Task directions: Each line from the start of the data below through the one containing "Downloads (412, 86)" must be reproduced exactly.

Data for review:
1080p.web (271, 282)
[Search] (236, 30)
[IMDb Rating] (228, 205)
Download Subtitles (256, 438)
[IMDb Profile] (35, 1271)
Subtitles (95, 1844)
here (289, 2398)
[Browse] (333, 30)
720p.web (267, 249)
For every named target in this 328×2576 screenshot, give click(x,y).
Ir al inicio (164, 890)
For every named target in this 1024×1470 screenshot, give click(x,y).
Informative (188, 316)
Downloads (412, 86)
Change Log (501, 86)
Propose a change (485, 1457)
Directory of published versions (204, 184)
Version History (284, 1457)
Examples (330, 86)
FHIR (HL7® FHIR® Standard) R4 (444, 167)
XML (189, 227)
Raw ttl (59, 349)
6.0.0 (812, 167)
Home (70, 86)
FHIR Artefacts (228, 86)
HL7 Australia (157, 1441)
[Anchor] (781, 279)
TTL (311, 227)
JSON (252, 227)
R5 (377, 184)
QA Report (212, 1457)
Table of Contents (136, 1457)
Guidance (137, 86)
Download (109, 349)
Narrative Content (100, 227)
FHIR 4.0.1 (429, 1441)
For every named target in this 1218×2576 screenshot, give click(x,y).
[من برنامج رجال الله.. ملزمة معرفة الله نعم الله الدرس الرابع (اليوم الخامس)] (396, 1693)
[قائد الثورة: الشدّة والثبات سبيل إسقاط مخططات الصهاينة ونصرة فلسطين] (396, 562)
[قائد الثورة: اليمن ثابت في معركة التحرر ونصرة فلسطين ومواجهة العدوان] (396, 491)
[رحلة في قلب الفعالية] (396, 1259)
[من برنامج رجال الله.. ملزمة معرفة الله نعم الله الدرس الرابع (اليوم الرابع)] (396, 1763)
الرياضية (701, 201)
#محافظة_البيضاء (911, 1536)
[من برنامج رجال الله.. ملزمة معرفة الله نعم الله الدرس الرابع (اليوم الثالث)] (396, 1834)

Result for this exercise:
1080p.web (271, 282)
[Search] (236, 30)
[IMDb Rating] (228, 205)
Download Subtitles (256, 438)
[IMDb Profile] (35, 1271)
Subtitles (95, 1844)
here (289, 2398)
[Browse] (333, 30)
720p.web (267, 249)
For every named target in this 328×2576 screenshot, give click(x,y).
Ir al inicio (164, 890)
For every named target in this 1024×1470 screenshot, give click(x,y).
Informative (188, 316)
Downloads (412, 86)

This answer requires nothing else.